Data to examine below:

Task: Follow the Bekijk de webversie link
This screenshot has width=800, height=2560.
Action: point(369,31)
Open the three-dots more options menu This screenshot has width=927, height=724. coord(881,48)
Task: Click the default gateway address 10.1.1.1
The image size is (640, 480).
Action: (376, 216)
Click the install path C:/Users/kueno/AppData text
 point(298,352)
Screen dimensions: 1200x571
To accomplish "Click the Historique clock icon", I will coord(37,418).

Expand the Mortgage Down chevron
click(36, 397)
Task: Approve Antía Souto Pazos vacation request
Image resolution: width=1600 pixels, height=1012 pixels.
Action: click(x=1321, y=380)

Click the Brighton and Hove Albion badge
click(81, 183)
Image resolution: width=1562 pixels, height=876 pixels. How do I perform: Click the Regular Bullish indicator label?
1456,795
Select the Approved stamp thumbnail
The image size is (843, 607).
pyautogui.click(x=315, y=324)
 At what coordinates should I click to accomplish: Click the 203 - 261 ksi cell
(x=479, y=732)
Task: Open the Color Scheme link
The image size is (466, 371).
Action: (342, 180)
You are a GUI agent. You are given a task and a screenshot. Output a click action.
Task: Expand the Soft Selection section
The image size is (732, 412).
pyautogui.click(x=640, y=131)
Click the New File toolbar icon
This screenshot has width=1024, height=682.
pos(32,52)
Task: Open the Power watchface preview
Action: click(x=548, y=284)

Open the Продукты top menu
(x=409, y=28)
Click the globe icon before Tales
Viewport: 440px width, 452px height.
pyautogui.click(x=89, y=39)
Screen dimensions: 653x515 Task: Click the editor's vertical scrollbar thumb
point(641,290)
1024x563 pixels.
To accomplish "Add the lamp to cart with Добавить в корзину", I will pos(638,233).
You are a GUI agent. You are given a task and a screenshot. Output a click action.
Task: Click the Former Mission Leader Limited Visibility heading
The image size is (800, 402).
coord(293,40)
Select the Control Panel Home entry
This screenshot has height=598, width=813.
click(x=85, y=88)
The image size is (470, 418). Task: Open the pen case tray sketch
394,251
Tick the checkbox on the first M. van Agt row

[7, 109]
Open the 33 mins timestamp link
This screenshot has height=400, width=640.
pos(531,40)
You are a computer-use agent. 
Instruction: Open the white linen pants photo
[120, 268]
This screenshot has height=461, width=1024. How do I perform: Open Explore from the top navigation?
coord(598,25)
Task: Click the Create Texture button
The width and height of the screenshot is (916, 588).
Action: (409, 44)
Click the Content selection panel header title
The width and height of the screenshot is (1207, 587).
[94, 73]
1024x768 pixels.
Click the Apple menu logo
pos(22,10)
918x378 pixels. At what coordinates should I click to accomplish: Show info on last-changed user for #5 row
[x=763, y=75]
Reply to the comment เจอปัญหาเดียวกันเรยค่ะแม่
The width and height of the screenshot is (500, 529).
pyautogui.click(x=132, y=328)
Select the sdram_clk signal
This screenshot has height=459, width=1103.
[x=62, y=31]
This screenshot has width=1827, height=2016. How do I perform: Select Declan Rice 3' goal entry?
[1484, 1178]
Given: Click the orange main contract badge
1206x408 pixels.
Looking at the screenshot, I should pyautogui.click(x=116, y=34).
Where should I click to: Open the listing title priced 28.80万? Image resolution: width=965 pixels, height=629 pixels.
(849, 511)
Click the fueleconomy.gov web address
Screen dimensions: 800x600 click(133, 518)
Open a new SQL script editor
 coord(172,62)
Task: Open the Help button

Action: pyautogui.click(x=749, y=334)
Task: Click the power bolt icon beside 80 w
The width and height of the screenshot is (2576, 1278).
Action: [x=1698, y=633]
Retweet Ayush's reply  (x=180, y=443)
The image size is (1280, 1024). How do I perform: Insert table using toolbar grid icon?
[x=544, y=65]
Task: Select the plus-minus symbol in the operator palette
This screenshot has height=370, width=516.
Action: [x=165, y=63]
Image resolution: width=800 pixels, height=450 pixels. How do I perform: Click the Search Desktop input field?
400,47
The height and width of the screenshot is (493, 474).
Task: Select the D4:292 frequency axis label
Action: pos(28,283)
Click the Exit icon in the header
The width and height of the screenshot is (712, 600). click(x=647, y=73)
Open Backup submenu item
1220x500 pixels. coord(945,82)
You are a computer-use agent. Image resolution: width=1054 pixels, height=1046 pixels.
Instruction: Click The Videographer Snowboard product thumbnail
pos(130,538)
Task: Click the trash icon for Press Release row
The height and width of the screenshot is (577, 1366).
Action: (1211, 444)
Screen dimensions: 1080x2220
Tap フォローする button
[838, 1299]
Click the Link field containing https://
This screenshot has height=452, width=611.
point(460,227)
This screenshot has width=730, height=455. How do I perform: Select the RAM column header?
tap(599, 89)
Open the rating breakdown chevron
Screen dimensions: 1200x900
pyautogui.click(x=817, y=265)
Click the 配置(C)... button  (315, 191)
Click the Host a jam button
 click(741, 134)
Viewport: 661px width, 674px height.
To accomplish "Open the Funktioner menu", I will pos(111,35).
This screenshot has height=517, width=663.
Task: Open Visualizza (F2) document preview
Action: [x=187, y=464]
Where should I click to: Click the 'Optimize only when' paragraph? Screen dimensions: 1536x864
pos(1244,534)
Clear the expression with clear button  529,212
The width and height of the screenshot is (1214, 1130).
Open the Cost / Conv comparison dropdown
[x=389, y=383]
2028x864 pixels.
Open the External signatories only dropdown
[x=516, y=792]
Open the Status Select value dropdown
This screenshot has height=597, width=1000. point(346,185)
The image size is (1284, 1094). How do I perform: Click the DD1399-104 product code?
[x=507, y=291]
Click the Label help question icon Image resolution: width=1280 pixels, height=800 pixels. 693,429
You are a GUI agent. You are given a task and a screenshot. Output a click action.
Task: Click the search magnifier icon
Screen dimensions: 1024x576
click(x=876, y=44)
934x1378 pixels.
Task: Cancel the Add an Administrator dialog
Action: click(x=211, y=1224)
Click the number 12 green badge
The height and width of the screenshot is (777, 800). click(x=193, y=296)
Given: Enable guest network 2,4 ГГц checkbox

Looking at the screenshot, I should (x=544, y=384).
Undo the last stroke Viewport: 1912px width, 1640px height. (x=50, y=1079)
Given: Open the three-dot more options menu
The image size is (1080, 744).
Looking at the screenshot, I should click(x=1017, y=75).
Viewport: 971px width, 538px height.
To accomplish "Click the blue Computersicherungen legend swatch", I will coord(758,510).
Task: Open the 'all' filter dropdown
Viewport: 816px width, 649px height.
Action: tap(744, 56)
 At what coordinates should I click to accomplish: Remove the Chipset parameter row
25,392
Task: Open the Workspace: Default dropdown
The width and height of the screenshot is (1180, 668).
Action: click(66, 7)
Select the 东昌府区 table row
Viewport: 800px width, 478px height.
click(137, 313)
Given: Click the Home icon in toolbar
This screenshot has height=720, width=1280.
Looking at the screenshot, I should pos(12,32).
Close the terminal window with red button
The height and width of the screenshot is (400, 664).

End of Data to examine.

Say every entry again, exactly as it reads.

Task: Follow the Bekijk de webversie link
This screenshot has width=800, height=2560.
Action: point(369,31)
Open the three-dots more options menu This screenshot has width=927, height=724. coord(881,48)
Task: Click the default gateway address 10.1.1.1
The image size is (640, 480).
Action: (376, 216)
Click the install path C:/Users/kueno/AppData text
 point(298,352)
Screen dimensions: 1200x571
To accomplish "Click the Historique clock icon", I will coord(37,418).

Expand the Mortgage Down chevron
click(36, 397)
Task: Approve Antía Souto Pazos vacation request
Image resolution: width=1600 pixels, height=1012 pixels.
Action: click(x=1321, y=380)

Click the Brighton and Hove Albion badge
click(81, 183)
Image resolution: width=1562 pixels, height=876 pixels. How do I perform: Click the Regular Bullish indicator label?
1456,795
Select the Approved stamp thumbnail
The image size is (843, 607).
pyautogui.click(x=315, y=324)
 At what coordinates should I click to accomplish: Click the 203 - 261 ksi cell
(x=479, y=732)
Task: Open the Color Scheme link
The image size is (466, 371).
Action: (342, 180)
You are a GUI agent. You are given a task and a screenshot. Output a click action.
Task: Expand the Soft Selection section
The image size is (732, 412).
pyautogui.click(x=640, y=131)
Click the New File toolbar icon
This screenshot has width=1024, height=682.
pos(32,52)
Task: Open the Power watchface preview
Action: click(x=548, y=284)

Open the Продукты top menu
(x=409, y=28)
Click the globe icon before Tales
Viewport: 440px width, 452px height.
pyautogui.click(x=89, y=39)
Screen dimensions: 653x515 Task: Click the editor's vertical scrollbar thumb
point(641,290)
1024x563 pixels.
To accomplish "Add the lamp to cart with Добавить в корзину", I will pos(638,233).
You are a GUI agent. You are given a task and a screenshot. Output a click action.
Task: Click the Former Mission Leader Limited Visibility heading
The image size is (800, 402).
coord(293,40)
Select the Control Panel Home entry
This screenshot has height=598, width=813.
click(x=85, y=88)
The image size is (470, 418). Task: Open the pen case tray sketch
394,251
Tick the checkbox on the first M. van Agt row

[7, 109]
Open the 33 mins timestamp link
This screenshot has height=400, width=640.
pos(531,40)
You are a computer-use agent. 
Instruction: Open the white linen pants photo
[120, 268]
This screenshot has height=461, width=1024. How do I perform: Open Explore from the top navigation?
coord(598,25)
Task: Click the Create Texture button
The width and height of the screenshot is (916, 588).
Action: (409, 44)
Click the Content selection panel header title
The width and height of the screenshot is (1207, 587).
[94, 73]
1024x768 pixels.
Click the Apple menu logo
pos(22,10)
918x378 pixels. At what coordinates should I click to accomplish: Show info on last-changed user for #5 row
[x=763, y=75]
Reply to the comment เจอปัญหาเดียวกันเรยค่ะแม่
The width and height of the screenshot is (500, 529).
pyautogui.click(x=132, y=328)
Select the sdram_clk signal
This screenshot has height=459, width=1103.
[x=62, y=31]
This screenshot has width=1827, height=2016. How do I perform: Select Declan Rice 3' goal entry?
[1484, 1178]
Given: Click the orange main contract badge
1206x408 pixels.
Looking at the screenshot, I should pyautogui.click(x=116, y=34).
Where should I click to: Open the listing title priced 28.80万? Image resolution: width=965 pixels, height=629 pixels.
(849, 511)
Click the fueleconomy.gov web address
Screen dimensions: 800x600 click(133, 518)
Open a new SQL script editor
 coord(172,62)
Task: Open the Help button

Action: pyautogui.click(x=749, y=334)
Task: Click the power bolt icon beside 80 w
The width and height of the screenshot is (2576, 1278).
Action: [x=1698, y=633]
Retweet Ayush's reply  (x=180, y=443)
The image size is (1280, 1024). How do I perform: Insert table using toolbar grid icon?
[x=544, y=65]
Task: Select the plus-minus symbol in the operator palette
This screenshot has height=370, width=516.
Action: [x=165, y=63]
Image resolution: width=800 pixels, height=450 pixels. How do I perform: Click the Search Desktop input field?
400,47
The height and width of the screenshot is (493, 474).
Task: Select the D4:292 frequency axis label
Action: pos(28,283)
Click the Exit icon in the header
The width and height of the screenshot is (712, 600). click(x=647, y=73)
Open Backup submenu item
1220x500 pixels. coord(945,82)
You are a computer-use agent. Image resolution: width=1054 pixels, height=1046 pixels.
Instruction: Click The Videographer Snowboard product thumbnail
pos(130,538)
Task: Click the trash icon for Press Release row
The height and width of the screenshot is (577, 1366).
Action: (1211, 444)
Screen dimensions: 1080x2220
Tap フォローする button
[838, 1299]
Click the Link field containing https://
This screenshot has height=452, width=611.
point(460,227)
This screenshot has width=730, height=455. How do I perform: Select the RAM column header?
tap(599, 89)
Open the rating breakdown chevron
Screen dimensions: 1200x900
pyautogui.click(x=817, y=265)
Click the 配置(C)... button  (315, 191)
Click the Host a jam button
 click(741, 134)
Viewport: 661px width, 674px height.
To accomplish "Open the Funktioner menu", I will pos(111,35).
This screenshot has height=517, width=663.
Task: Open Visualizza (F2) document preview
Action: [x=187, y=464]
Where should I click to: Click the 'Optimize only when' paragraph? Screen dimensions: 1536x864
pos(1244,534)
Clear the expression with clear button  529,212
The width and height of the screenshot is (1214, 1130).
Open the Cost / Conv comparison dropdown
[x=389, y=383]
2028x864 pixels.
Open the External signatories only dropdown
[x=516, y=792]
Open the Status Select value dropdown
This screenshot has height=597, width=1000. point(346,185)
The image size is (1284, 1094). How do I perform: Click the DD1399-104 product code?
[x=507, y=291]
Click the Label help question icon Image resolution: width=1280 pixels, height=800 pixels. 693,429
You are a GUI agent. You are given a task and a screenshot. Output a click action.
Task: Click the search magnifier icon
Screen dimensions: 1024x576
click(x=876, y=44)
934x1378 pixels.
Task: Cancel the Add an Administrator dialog
Action: click(x=211, y=1224)
Click the number 12 green badge
The height and width of the screenshot is (777, 800). click(x=193, y=296)
Given: Enable guest network 2,4 ГГц checkbox

Looking at the screenshot, I should (x=544, y=384).
Undo the last stroke Viewport: 1912px width, 1640px height. (x=50, y=1079)
Given: Open the three-dot more options menu
The image size is (1080, 744).
Looking at the screenshot, I should click(x=1017, y=75).
Viewport: 971px width, 538px height.
To accomplish "Click the blue Computersicherungen legend swatch", I will coord(758,510).
Task: Open the 'all' filter dropdown
Viewport: 816px width, 649px height.
Action: tap(744, 56)
 At what coordinates should I click to accomplish: Remove the Chipset parameter row
25,392
Task: Open the Workspace: Default dropdown
The width and height of the screenshot is (1180, 668).
Action: click(66, 7)
Select the 东昌府区 table row
Viewport: 800px width, 478px height.
click(137, 313)
Given: Click the Home icon in toolbar
This screenshot has height=720, width=1280.
Looking at the screenshot, I should pos(12,32).
Close the terminal window with red button
The height and width of the screenshot is (400, 664).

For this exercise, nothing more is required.